Harry’s also well known in amateur dramatic circles. Last year they played The Tempest, open-air in the South Park. His King of Naples was magnificent, it’s reported.

The club has three tables and, at the bottom, a huge champions’ shield which (as the 1997 column observed) even Goliath of Gath would have struggled to lift without doing himself a damage. At the bottom of the shield, the name of Ernie Camplin is listed out of annual sequence, apparently because he was a little chap and wouldn’t have been able to admire his name further up.

Now that’s the real definition of gentlemen.

The most frequent name on the shield appears to be that of local dentist Roly Glew, who may (or may not) be known as Superglew.

We’d also reported 17 years ago that the gents' not just had a hair brush, but a shoe brush and cleaning stand, too. Harry said he couldn’t remember it, but added that they’d welcome new members “of the right calibre.” He’s at harry.gilbert@ntlworld.com

NIGEL BOND is 49, the British Open champion in 1996 and still rated 60th in the world. His winnings, it’s reckoned, are about £1,635,000.

Michael Holt is 36, ranked world 23rd, has won around £680,000 but has been ordered to forfeit frames for swearing (if not for assaulting the furniture).

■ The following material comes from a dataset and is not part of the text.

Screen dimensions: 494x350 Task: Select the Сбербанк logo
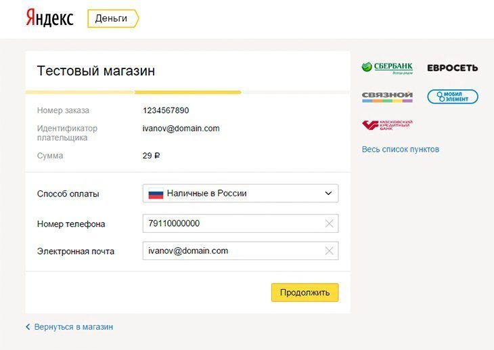[x=387, y=68]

Their game is only gently competitive, but much appreciated by a full house. Amid the near-monastic silence half way through, a mild expletive is heard from the table. It’s source cannot be ascertained, but it may not have been Mr Bond.

The steward is Mike Anderson, who in the 1980s ran the Fox and Hounds by the Tees at Neasham. The buffet is first class, the scotch eggs world class.

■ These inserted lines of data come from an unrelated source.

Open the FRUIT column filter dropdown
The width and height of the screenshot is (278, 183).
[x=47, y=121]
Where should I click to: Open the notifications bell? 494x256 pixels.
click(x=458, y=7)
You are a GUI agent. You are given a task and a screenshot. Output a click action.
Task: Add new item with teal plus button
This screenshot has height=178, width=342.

By 10.30pm the professionals are playing club members, but the lady of the house is waiting patiently outside. On the familiarly irrefutable argument that gentlemen prefer blondes, I make my excuses and leave.

AS enjoyable as the snooker proved, it may not have been the most exciting evening in Darlington in recent days. Janet Murrell in Durham returns whence it came a Northern Echo paragraph headed “Gardening talk” – to be held in “Bondage Methodist Church Hall.” We tried to get a comment, but they were all tied up in Bondgate, too.

WE all make mistakes, of course, and how often has a “Janet Murrell” paragraph thus been suffixed? The Daily Telegraph earlier this month listed Whitby in second place behind Deal – as in big – in a feature on desirable coastal properties.

The paper’s website now includes a paragraph talking about an atmospheric backdrop, cobbled streets, sandy beaches and properties “cloaked in history".

Private Eye, however, claims that the paper itself went further, adding that St Hilda’s Terrace “commands a premium” and that the White Oaks area is best avoided.

This is probably true. A quick internet search turns up the headline: “Four shot at White Oaks apartment complex” and suggests that the place is causing a headache for Durham regional police.

Therein lies a clue. The White Oaks in question is in Ontario, Canada.

MARTIN BIRTLE was puzzled by the daytime television programme Escape to the Country which last week paid a rare visit to County Durham. The first property shown was in Tudhoe, Spennymoor – a snip at £695,000 – whilst Bishop Auckland also briefly featured. The programme described the town as “a shoppers’ paradise” with more than 200 retail outlets. It failed to add, says Martin, that 90 per cent of them are shut.

The Times is appropriately awash with letters about what’s happening in The Archers, a perennial preoccupation among its readers. From Spennymoor, Dr Andrew Sanderson suggests damming the Am at Lakey Hill, creating a reservoir to supply Bortsetshire and further afield. Though Ambridge would be submerged, Dr Sanderson sees benefits. “The Archers, even the Grundys, could start all over again in Northumberland.”